How to read histograms

No, a Histogram’s not some berk who rings your doorbell then recounts the rise and fall of Rome to you in song, but a feature on your digital camera or image-editing software, useful in attaining correct exposures.

The dictionary definition of a histogram is more than a little confusing, but essentially, it’s a graphical representation of the pixels exposed in your image, rating their tonal value from pure black to pure white, where black = 0 and white = 255. A higher concentration of data on the left hand side of the histogram represents a larger number of pixels with a dark tonal value – for example numerous shadows in a dimly lit room – whilst a high concentration to the right means your image is awash with light tones, such as bright sunshine streaming onto a white wall. The middle of the graph represents mid-tones exemplified by the 18% grey card reading.

 

A “perfect” histogram might hump evenly in the middle and only just reach both sides, signifying a large spread of even mid tones, some black and some whites, but the reality is different photographic subjects will be represented differently. The histogram below shows a shift to the right as the scene is primarily composed of light tones.
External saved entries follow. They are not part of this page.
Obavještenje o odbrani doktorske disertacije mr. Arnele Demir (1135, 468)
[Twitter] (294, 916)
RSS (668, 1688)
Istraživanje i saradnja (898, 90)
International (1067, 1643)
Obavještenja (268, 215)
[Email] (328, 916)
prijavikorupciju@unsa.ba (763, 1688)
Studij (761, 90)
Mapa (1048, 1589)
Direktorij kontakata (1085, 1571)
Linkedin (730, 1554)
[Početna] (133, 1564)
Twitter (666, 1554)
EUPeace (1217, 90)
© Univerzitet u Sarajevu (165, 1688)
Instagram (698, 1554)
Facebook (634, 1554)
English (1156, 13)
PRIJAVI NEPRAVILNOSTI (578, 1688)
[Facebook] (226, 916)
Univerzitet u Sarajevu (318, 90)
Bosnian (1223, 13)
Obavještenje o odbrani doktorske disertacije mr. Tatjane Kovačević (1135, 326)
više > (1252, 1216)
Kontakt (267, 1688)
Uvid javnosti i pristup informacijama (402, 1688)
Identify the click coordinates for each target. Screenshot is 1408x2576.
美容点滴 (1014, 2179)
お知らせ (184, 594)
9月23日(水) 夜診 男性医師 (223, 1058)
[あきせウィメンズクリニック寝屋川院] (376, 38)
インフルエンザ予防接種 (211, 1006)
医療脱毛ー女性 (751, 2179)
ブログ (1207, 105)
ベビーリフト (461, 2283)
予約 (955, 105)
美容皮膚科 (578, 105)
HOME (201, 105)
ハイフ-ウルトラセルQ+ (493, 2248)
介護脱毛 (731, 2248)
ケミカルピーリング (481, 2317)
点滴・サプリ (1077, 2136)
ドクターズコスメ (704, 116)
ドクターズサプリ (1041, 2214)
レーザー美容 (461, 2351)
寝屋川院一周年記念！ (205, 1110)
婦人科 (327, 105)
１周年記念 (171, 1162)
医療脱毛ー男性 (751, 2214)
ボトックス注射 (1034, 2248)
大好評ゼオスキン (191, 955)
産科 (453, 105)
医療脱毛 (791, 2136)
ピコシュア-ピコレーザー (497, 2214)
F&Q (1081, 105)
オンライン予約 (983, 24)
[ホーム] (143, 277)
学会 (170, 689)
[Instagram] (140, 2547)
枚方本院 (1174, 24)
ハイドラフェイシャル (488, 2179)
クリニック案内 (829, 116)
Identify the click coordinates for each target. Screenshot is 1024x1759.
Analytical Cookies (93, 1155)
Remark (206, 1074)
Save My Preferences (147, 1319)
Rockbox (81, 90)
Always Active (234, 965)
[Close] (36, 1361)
It is correct, since there are very few dark tones to be represented on the left hand side.

 

Similarly, the below image is predominantly comprised of dark tones whose pixel data will be represented with a shift to the left on the histogram.

 

Whilst some subjects are definitely biased towards light or dark tones, many complex scenes require a more even spread. Trying to ascertain a correct exposure by squinting at an image on your camera’s tiny LCD screen might not inspire confidence in your clients, but a histogram can let you know instantly if you can dial an exposure up or down without compromising your overall shot. If you have gaps in your histogram at either end, it means you are missing pixel data for those (dark or light) tones and you can probably shift your exposure accordingly to cover a better tonal range. The histogram below has a lack of data in the whites, so you know you can dial up your exposure and reshoot to better represent the scene and shift the spread to the right. If you’ve got large gaps in the left of your scene, you may want to stop down your exposure to find true blacks as well as detail in the highlights.

 

If an image results in spiking at either end of the histogram, this is known as clipping. A spike out the top of the histogram suggests you may not be able to recover the pixel data for those tones, whether they are highlights or shadows. This may be something you want to then address with your exposure, or it may be an aesthetic choice you’ve made, such as in the image below. There is no highlight data in large areas of the image, but it works with the scene.

 

Furthermore, some scenes may be too high in contrast (too much dynamic range) for the camera to capture both highlight and shadow detail. Think of a shadowy, dimly lit room interior, with a window showing a brightly lit exterior. You won’t be able to expose these two key areas of the scene perfectly with one shot, and your histogram will likely show spikes at both ends and quite possibly clipping. This doesn’t make it incorrect, it’s just a challenging scene for the sensor to interpret. Like many things in photography, there are numerous work-arounds to attaining great results in situations such as these and we’ll cover them in future posts.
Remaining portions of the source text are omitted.